Based on the data, in 483 out of the 1,112 matches in this representation, one team ranked better on offense while the other ranked better on defense.

The team given offensive advantage accomplished 50.5% of those games. On the other side, the one with the defensive advantage acquired 49.5%. Take note that the 629 teams with the advantage on both sides of the ball won 80% of their games.

3. Stick with the Odds

Well, each spectator has his way of filling out their rackets. A few of the common approaches are hitting the highest seeds, choosing their favorite teams, and even getting adventurous in filling their brackets with upsets.

These tricks work, but the best trick is not among them. The most crucial strategy is to stick with the odds. The linemakers are quite accurate at identifying the favorites for every game and even the favorites for the whole tournament.

The truth is, the highest seed is not always the favorite. Now, the best thing you should do is to review the odds through an online sportsbook. By doing this, you’ll know who is presumed to win in every game. Also, you’ll know how many points they are anticipated to win by.

4. Hedging the Picks

Hedging your picks is a trick you have to try if you’re getting impulsive yet still hesitant about your picks. Get critical as you look closer at the tournament.

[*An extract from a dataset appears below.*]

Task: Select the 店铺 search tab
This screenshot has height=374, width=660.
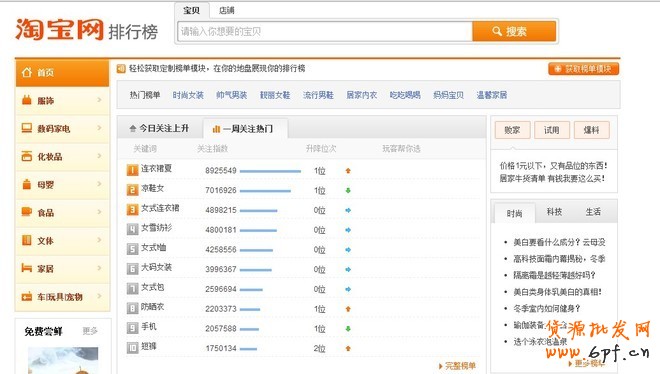Action: click(226, 10)
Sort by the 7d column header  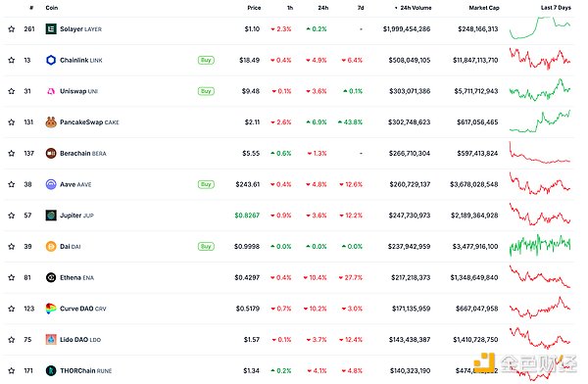pos(361,8)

As much as possible, speculate on the match-up that a team will have. Everyone will most likely assume that a specific No. 1 seed is the most reliable team in the tournament. However, you must also look at the challenges ahead of that specific team. Try to compare it with the likelihood of reversions that the other No. 1 seed will experience.

There could be a possibility that a No. 1 seed will be knocked by the teams in the lower seeds. Of course, nothing is certain when it comes to the outcomes.


March Madness will kick off in a few days. There are few adjustments when it comes to the means and processes of the tournament, but the spectators feel the same level of thrill nevertheless. By pitching informed decisions, there’s absolutely nothing to regret as the tournament progresses.